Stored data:
=== Begin Enclosure ===

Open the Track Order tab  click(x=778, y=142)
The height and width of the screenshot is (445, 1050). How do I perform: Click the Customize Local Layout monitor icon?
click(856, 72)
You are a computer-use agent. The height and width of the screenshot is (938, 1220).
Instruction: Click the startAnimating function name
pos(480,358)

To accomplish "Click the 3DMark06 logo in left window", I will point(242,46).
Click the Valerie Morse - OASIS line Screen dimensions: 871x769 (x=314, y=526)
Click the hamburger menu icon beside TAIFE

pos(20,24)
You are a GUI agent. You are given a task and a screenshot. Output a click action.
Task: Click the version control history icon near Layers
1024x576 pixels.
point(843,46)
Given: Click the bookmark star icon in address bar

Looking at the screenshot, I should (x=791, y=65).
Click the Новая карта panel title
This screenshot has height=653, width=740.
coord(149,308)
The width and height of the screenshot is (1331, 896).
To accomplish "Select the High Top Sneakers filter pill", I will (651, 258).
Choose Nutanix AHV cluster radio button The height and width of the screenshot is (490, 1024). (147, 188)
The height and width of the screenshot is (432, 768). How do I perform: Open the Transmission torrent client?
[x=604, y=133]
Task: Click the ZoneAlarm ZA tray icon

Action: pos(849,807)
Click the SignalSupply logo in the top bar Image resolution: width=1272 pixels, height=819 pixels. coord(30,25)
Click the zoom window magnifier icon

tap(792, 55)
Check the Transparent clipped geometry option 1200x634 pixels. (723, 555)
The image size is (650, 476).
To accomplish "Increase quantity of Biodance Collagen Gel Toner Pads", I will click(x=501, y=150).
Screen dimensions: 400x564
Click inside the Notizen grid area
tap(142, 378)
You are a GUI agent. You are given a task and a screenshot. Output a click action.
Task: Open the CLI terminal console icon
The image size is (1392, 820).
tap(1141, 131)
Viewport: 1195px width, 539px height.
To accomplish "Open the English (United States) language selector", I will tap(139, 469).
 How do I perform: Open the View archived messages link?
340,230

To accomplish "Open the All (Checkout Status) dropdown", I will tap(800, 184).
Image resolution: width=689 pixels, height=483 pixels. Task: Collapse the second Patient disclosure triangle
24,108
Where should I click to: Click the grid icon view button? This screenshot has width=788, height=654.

=== End Enclosure ===

What the task asks:
Starting with the line that holds "Task: Click the ZoneAlarm ZA tray icon" and ending with the line that holds "The image size is (650, 476).", retype every line in the data above exactly, and nothing else.

Solution for this task:
Task: Click the ZoneAlarm ZA tray icon

Action: pos(849,807)
Click the SignalSupply logo in the top bar Image resolution: width=1272 pixels, height=819 pixels. coord(30,25)
Click the zoom window magnifier icon

tap(792, 55)
Check the Transparent clipped geometry option 1200x634 pixels. (723, 555)
The image size is (650, 476).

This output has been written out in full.